Instructions for the task: Reproduce the whole listing below word for word, keeping every line in its original order.

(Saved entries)
++++

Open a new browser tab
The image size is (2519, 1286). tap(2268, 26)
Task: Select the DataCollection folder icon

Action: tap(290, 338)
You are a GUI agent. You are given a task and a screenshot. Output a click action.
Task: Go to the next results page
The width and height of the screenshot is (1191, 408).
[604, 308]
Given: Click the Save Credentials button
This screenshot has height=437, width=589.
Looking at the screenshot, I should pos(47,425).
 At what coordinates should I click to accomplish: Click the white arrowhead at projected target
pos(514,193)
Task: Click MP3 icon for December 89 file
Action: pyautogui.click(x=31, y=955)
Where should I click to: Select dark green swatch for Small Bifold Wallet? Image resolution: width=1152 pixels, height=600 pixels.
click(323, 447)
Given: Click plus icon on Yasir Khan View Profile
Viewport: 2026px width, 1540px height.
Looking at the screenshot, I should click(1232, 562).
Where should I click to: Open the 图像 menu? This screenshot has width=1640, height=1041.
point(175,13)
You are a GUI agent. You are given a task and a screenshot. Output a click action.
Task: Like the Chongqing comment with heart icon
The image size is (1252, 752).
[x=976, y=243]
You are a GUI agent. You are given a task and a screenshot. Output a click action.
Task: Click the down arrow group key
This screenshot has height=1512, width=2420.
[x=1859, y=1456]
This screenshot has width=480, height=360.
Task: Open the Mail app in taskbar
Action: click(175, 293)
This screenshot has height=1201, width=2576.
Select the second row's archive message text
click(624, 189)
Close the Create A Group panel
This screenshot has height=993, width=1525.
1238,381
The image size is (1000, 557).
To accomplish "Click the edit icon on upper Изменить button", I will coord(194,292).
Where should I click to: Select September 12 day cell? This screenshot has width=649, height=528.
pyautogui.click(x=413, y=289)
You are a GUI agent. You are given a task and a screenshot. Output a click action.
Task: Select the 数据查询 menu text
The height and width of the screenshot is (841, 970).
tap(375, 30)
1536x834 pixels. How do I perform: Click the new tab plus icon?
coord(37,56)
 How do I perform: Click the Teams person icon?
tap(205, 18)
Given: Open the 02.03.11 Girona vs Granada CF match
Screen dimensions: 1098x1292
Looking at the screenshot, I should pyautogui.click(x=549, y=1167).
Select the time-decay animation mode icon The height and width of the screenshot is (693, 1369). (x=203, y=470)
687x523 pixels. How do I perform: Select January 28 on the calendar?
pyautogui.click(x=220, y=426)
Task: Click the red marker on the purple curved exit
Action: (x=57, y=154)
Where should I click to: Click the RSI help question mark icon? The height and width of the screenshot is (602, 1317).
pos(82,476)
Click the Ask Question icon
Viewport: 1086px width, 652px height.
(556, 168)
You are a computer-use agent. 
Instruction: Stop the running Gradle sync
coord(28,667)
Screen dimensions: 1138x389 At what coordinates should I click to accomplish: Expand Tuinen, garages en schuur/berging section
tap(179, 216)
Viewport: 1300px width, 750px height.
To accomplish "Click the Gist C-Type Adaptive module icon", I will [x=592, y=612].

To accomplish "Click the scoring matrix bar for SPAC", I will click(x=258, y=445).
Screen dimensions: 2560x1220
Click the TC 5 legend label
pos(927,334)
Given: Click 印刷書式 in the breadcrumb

++++

Finished task:
Open a new browser tab
The image size is (2519, 1286). tap(2268, 26)
Task: Select the DataCollection folder icon

Action: tap(290, 338)
You are a GUI agent. You are given a task and a screenshot. Output a click action.
Task: Go to the next results page
The width and height of the screenshot is (1191, 408).
[604, 308]
Given: Click the Save Credentials button
This screenshot has height=437, width=589.
Looking at the screenshot, I should pos(47,425).
 At what coordinates should I click to accomplish: Click the white arrowhead at projected target
pos(514,193)
Task: Click MP3 icon for December 89 file
Action: pyautogui.click(x=31, y=955)
Where should I click to: Select dark green swatch for Small Bifold Wallet? Image resolution: width=1152 pixels, height=600 pixels.
click(323, 447)
Given: Click plus icon on Yasir Khan View Profile
Viewport: 2026px width, 1540px height.
Looking at the screenshot, I should click(1232, 562).
Where should I click to: Open the 图像 menu? This screenshot has width=1640, height=1041.
point(175,13)
You are a GUI agent. You are given a task and a screenshot. Output a click action.
Task: Like the Chongqing comment with heart icon
The image size is (1252, 752).
[x=976, y=243]
You are a GUI agent. You are given a task and a screenshot. Output a click action.
Task: Click the down arrow group key
This screenshot has height=1512, width=2420.
[x=1859, y=1456]
This screenshot has width=480, height=360.
Task: Open the Mail app in taskbar
Action: click(175, 293)
This screenshot has height=1201, width=2576.
Select the second row's archive message text
click(624, 189)
Close the Create A Group panel
This screenshot has height=993, width=1525.
1238,381
The image size is (1000, 557).
To accomplish "Click the edit icon on upper Изменить button", I will coord(194,292).
Where should I click to: Select September 12 day cell? This screenshot has width=649, height=528.
pyautogui.click(x=413, y=289)
You are a GUI agent. You are given a task and a screenshot. Output a click action.
Task: Select the 数据查询 menu text
The height and width of the screenshot is (841, 970).
tap(375, 30)
1536x834 pixels. How do I perform: Click the new tab plus icon?
coord(37,56)
 How do I perform: Click the Teams person icon?
tap(205, 18)
Given: Open the 02.03.11 Girona vs Granada CF match
Screen dimensions: 1098x1292
Looking at the screenshot, I should pyautogui.click(x=549, y=1167).
Select the time-decay animation mode icon The height and width of the screenshot is (693, 1369). (x=203, y=470)
687x523 pixels. How do I perform: Select January 28 on the calendar?
pyautogui.click(x=220, y=426)
Task: Click the red marker on the purple curved exit
Action: (x=57, y=154)
Where should I click to: Click the RSI help question mark icon? The height and width of the screenshot is (602, 1317).
pos(82,476)
Click the Ask Question icon
Viewport: 1086px width, 652px height.
(556, 168)
You are a computer-use agent. 
Instruction: Stop the running Gradle sync
coord(28,667)
Screen dimensions: 1138x389 At what coordinates should I click to accomplish: Expand Tuinen, garages en schuur/berging section
tap(179, 216)
Viewport: 1300px width, 750px height.
To accomplish "Click the Gist C-Type Adaptive module icon", I will [x=592, y=612].

To accomplish "Click the scoring matrix bar for SPAC", I will click(x=258, y=445).
Screen dimensions: 2560x1220
Click the TC 5 legend label
pos(927,334)
Given: Click 印刷書式 in the breadcrumb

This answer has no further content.